PROBLEM DESCRIPTION => The gardening post below explains why the mother had extra peppermint, spearmint, and periwinkle to give away. In one to three sentences, state that reason.

EXCERPT PROVIDED =>
No, not for you, although I'm sure she'd share with you also if you were her favorite kid like I am. ;) Seriously, though, getting cuttings or shoots from other people's plants is a great way to expand your garden for free. You might have a friend or relative willing to share their extra plants with you.
We took a trip over Memorial Day weekend out to see my fantastical mom. Had a great time visiting the family and came home with some treasures. She had an extra chicken feeder, so we can now give back the one we've been borrowing. And she had plants. Lots of plants. So I took some home. The rhubarb, lemon balm, varigated mint, and parsley we dug out with a little chunk of dirt around the roots and put them in little pots. Well, the rhubarb needed a little bigger pot than the others. Then we dug out a chunk of peppermint, a chunk of spearmint and a bunch of periwinkle ground cover. These we transported home "bare root". We shook the dirt off the roots, wrapped the plant bunches together with wet paper towels around their roots, and put them in an empty #10 can to keep them all together. You could use wet newspaper also--the way Gurney's ships their plants. These plants all spread and self propagate. They are perennials so they'll come back on their own year after year, usually thicker than before which is why mom had extra to share. Other plants that share well are flowers that grow from bulbs like tulips, daffodils, and iris.
Good thing for the chicken feeder, because that kept all the plants upright in the trunk for the 8 hour trip home.

DATA EXTRACT =>
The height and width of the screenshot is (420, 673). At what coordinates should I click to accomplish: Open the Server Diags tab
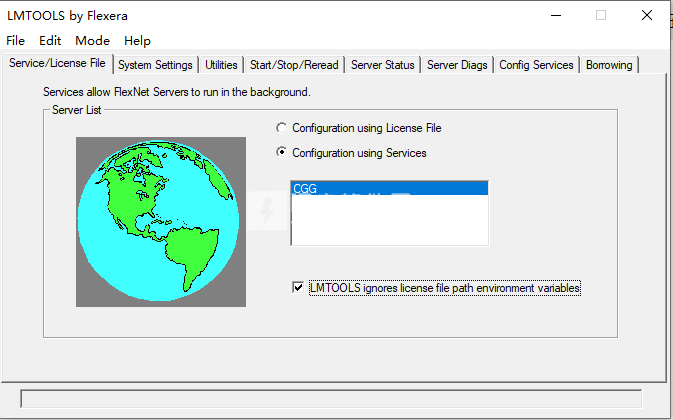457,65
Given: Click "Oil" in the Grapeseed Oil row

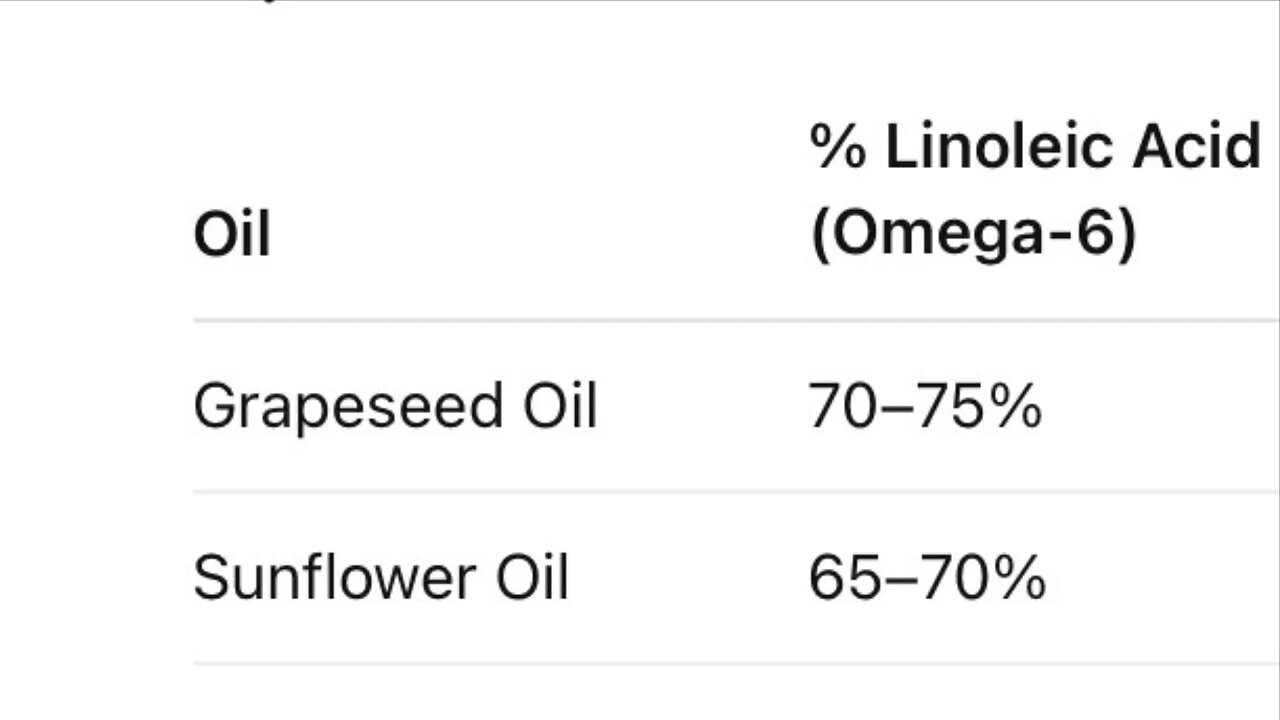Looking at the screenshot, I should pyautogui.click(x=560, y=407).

TASK RESPONSE => These plants spread and propagate on their own. They are perennials that come back every year, usually thicker than the year before, so the mother had more than she needed and could share some.